The Albanian political and intellectual leadership often stressed that the Albanian people with their own national idea would never be successfully integrated either into Serbian, Montenegrin or Greek societies and states. That is, in addition to numerous and diverse causes, also due to the fact that the Albanians do not belong to the Slavic or Greek linguistic and cultural groups. There is also significant divergence of national development of the Serbs, Montenegrins, Greeks, on the one hand, and the Albanians, on the other. These nations had a different kind of national movements and distinctly different political elite and national ideology. However, the Albanian national ideology of the Illyrian-Albanian ethnogenesis was created and still exists as a pure myth in the form of a quasi-scientific political propaganda for the sake of the creation of a “Greater” Albania.

Finally, the Albanians surely were among the very few Balkan peoples who managed to find an internal balance between three faiths and to build up the national identity associated with each one as Islam is followed by 70% of Albanian population (primarily from Albania proper, Kosovo and Metohija, the Western Macedonia and the Eastern Montenegro), Eastern Orthodoxy is professed by 20% of the Albanians (chiefly from the Southern Albania and the Greek Northern Epirus) and Roman Catholicism is adhered by 10% of the Albanians (mainly from the Northern Albania proper and Kosovo and Metohija).[10] In one word, the Illyrian theory of the Albanian ethnogenesis played a crucial role in forming a common Albanian identity regardless on confessional division of the Albanians.

The 19th century movement of the Albanian national awakening started half a century later in contrast to a similar process of other Balkan nations and an entire century after similar movements in Central Europe. The cause of this delay was a general national-cultural underdevelopment of the Albanian people who lived under the Ottoman Empire for centuries without cultural and ideological connections to Western Europe where the ideology and movement of nationalism emerged and spread throughout the European continent. Subsequently, the ideas of national identification, national statehood and the concept of historical-ethnic territorial boundaries was realized by Albania’s neighbors (the Greeks, Serbs and Montenegrins) well in advance of the Albanian people.

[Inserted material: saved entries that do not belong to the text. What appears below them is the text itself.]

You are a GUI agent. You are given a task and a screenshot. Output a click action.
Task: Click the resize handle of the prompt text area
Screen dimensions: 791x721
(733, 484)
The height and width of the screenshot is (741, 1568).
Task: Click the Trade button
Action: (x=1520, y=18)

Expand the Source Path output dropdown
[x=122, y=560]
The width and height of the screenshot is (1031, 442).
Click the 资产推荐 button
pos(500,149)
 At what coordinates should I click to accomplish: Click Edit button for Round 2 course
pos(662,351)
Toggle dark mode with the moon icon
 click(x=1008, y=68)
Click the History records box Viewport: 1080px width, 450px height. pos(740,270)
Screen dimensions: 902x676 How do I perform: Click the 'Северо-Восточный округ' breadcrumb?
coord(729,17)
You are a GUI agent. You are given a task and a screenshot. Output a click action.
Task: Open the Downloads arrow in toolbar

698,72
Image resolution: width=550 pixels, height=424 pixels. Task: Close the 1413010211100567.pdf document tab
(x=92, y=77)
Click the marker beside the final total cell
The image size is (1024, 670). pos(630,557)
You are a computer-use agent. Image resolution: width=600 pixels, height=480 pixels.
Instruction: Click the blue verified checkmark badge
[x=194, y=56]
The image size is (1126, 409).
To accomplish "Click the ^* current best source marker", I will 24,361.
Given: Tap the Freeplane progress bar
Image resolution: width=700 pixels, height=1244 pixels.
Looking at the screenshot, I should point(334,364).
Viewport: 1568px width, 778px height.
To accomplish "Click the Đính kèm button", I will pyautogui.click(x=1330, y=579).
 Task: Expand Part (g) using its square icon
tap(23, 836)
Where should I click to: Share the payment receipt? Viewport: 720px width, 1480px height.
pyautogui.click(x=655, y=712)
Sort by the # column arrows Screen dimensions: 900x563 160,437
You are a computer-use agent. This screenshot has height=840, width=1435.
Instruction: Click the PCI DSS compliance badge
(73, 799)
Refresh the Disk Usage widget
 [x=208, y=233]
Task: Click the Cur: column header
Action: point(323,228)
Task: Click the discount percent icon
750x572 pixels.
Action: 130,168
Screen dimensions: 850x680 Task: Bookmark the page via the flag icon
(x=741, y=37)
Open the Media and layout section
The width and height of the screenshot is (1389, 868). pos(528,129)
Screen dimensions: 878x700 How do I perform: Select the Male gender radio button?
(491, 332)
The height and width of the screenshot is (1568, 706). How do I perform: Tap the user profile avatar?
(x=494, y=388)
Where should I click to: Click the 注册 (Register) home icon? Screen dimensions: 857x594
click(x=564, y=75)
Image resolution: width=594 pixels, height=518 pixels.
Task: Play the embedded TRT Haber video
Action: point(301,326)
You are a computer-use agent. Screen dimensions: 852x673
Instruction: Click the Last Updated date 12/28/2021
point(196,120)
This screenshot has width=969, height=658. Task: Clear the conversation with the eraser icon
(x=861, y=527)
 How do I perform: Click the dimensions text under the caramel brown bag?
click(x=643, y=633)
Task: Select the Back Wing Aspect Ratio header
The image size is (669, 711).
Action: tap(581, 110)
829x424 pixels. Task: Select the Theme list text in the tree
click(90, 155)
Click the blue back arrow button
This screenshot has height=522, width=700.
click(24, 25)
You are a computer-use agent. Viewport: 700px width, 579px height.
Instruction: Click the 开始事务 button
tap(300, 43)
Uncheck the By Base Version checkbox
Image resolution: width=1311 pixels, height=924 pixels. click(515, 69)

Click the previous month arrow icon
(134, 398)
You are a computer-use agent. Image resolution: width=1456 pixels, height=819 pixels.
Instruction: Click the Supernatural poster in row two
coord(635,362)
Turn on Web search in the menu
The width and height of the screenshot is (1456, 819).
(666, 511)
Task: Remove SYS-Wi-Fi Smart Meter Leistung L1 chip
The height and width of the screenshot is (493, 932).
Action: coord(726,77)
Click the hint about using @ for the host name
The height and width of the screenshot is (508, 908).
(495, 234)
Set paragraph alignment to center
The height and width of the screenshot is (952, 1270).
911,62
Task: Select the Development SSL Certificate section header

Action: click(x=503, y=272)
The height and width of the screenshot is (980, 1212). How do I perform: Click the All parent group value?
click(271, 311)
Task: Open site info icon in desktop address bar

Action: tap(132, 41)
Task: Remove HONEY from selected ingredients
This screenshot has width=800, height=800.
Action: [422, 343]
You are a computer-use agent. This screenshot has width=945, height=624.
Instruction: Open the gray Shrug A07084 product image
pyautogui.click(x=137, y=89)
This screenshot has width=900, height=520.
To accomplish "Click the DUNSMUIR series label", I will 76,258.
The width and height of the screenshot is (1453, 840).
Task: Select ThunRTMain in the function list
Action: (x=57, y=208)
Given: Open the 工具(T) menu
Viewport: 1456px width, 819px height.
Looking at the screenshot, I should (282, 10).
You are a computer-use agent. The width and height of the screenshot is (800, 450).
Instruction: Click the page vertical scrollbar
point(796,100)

When Albanian intellectuals during and after the Great Eastern Crisis 1875–1878 theoretically shaped the thought and concept of the Albanian national idea related to the question of fixing Albanian national territories and creating an Albanian national state, they faced, and had to struggle with, Serbian, Montenegrin and Greek national aspirations towards the realization of their own national statehood. This ideological, political and military fight was focused primarily on the question upon certain “national” soils on the Balkans which would be included either into a united Serbia, united Montenegro, united Greece or united Albania: Kosovo and Metohija, Northern Epirus, Western Macedonia, Skadar (Skutari) region in the Northwest Albania and the territories around the city of Ulcinj and the Bojana river in the Eastern Montenegro.

The national program of the First League of Prizren set up the following two ultimate national goals of the Albanians: 1) the national liberation of all Albanians, of whom a majority lived within the Ottoman Empire and a minority in the independent states of Serbia and Montenegro; and 2) the creation of a national state of the Albanians in which the entire Albanian historical and ethnic territories would be incorporated into Greater Albania.

This second requirement led the Albanians in subsequent decades into open conflict with the neighboring Christian states: Serbia, Montenegro and Greece. The national awakening of the Albanian people in the years of 1878–1912 resulted in the establishment of an ideology of nationhood and statehood that was, to a greater or lesser extent, challenged and opposed by all of Albania’s neighbors today – the Serbs, Greeks, Montenegrins and the Macedonian Slavs.